Alyson Shotz on her Creative Process

22 Nov 2019

Alyson Shotz is a well-known contemporary artist based in Brooklyn. She is called “poet of space” for creating large-scale and very delicate pieces from various types of material. Her installations, such as the Scattering Screen at Crystal Bridges Museum of American Art in Bentonville (in the image above), play with light and reflection. On 13 December, students on  course in New York will visit Alyson to see her creative process.The Artist’s Studio

Could you give us a sneak peek to what are you currently working on?

There are always multiple projects happening in the studio at once, such as making work for exhibitions or public and private art commissions. Right now I'm working on a multidisciplinary piece for Grace Farms Foundation that incorporates music, video and dance. However, my main focus remains on my upcoming show at Derek Eller Gallery in NYC, which will open in April of 2020. There will be sculptural works in a chain mail material I've been developing over the past four years and also some sculptural "paintings" made with recycled rubber inner tubes and copper nails.

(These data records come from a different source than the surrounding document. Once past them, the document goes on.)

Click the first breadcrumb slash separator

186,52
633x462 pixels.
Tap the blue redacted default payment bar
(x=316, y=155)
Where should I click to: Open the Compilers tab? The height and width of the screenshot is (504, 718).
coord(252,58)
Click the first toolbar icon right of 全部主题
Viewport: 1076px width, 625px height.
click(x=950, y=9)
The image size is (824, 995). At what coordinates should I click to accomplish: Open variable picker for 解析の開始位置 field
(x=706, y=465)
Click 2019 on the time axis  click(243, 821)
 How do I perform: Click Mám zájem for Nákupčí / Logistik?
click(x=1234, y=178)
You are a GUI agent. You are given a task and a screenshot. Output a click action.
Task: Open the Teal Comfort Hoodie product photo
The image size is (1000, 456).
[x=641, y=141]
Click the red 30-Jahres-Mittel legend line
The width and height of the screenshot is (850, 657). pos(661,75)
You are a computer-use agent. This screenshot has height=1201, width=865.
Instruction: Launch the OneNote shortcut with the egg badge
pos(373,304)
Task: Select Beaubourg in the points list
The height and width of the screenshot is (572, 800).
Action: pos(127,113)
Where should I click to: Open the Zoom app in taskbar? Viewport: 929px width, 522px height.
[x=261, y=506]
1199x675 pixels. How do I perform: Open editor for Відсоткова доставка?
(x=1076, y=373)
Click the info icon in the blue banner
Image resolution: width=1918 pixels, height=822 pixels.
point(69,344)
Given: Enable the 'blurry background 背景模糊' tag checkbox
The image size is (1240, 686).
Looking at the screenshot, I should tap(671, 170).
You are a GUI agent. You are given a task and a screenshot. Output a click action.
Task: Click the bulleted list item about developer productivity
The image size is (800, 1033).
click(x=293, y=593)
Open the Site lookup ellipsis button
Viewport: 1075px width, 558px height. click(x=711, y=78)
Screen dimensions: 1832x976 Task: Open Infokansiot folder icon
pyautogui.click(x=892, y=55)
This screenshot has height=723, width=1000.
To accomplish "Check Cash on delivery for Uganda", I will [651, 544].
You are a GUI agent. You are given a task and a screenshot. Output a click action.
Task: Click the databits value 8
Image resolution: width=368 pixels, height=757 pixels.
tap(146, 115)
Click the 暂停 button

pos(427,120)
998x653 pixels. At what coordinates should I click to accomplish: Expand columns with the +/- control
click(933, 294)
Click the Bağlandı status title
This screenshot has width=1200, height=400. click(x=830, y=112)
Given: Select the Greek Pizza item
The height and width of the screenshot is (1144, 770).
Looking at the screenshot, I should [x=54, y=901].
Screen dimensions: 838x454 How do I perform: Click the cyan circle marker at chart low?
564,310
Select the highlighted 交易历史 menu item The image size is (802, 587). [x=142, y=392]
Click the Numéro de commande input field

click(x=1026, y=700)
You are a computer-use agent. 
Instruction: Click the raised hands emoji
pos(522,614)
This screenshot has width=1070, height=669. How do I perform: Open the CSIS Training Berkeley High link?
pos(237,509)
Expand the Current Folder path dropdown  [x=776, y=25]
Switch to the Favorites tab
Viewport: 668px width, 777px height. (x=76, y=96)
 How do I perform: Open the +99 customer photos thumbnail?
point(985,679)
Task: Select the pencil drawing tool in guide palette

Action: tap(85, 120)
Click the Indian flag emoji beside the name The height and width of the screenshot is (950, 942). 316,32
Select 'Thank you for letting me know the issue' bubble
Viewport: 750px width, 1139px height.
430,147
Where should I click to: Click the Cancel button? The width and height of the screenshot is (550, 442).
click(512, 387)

What will students coming to your studio learn about your practice?

They will see work in process and maybe understand how ideas flow from one project to another in the studio.

If I look at your Scattering Screen installation, I wonder, how long does it take from the initial idea to the final stage?

I made some renderings of the idea already in 2004, but could not find out what materials to use to make it feasible outdoors. In 2015 and 2016, I had an opportunity to have the work funded through the Blue Star Contemporary Art Museum in San Antonio in Texas and that was the impetus to figure it all out. From there it was a few months of trial and error working out the correct scale of the parts, method of producing them, size and placement of holes and weight of the stainless steel wire to use to knit it together. Once I had all that, fabrication took about ten months. There is a lot of hand labour in that piece. A part of that was to solve how to install the artwork outdoors without securing it to any trees or having a massive framework. One could say the process took about a year or really twelve years from idea to completion. 

What is your source of inspiration?

Life, nature, physics and stuff I see on the street. It can be anything.